» WORK TO BE COMPLETED
Go through the data and copy every line exactly, but not the images.

Stored items:
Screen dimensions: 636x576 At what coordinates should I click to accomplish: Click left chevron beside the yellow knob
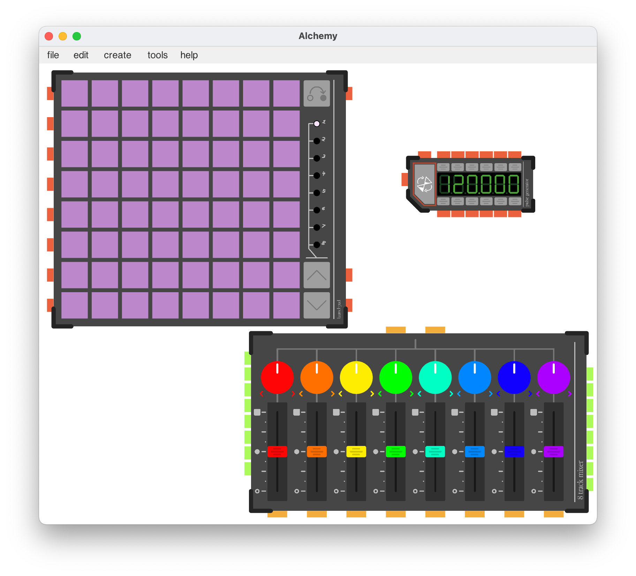pyautogui.click(x=340, y=394)
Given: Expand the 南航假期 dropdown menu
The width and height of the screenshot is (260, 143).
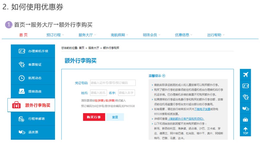Looking at the screenshot, I should click(x=119, y=35).
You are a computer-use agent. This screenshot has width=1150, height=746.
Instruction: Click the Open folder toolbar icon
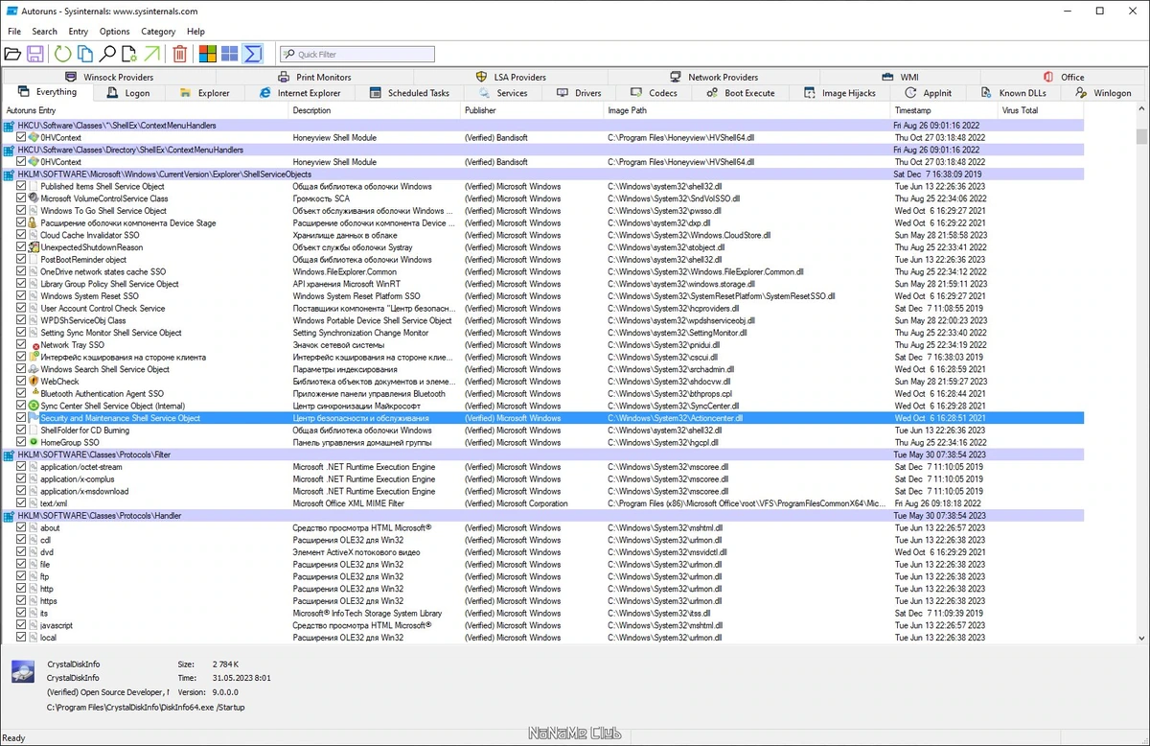pyautogui.click(x=13, y=54)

» RESPONSE TO THIS EXERCISE
Screen dimensions: 636x576 At what coordinates should I click to accomplish: Click left chevron beside the yellow knob
pyautogui.click(x=340, y=394)
Given: Expand the 南航假期 dropdown menu
The width and height of the screenshot is (260, 143).
Looking at the screenshot, I should click(x=119, y=35).
You are a computer-use agent. This screenshot has width=1150, height=746.
Instruction: Click the Open folder toolbar icon
pyautogui.click(x=13, y=54)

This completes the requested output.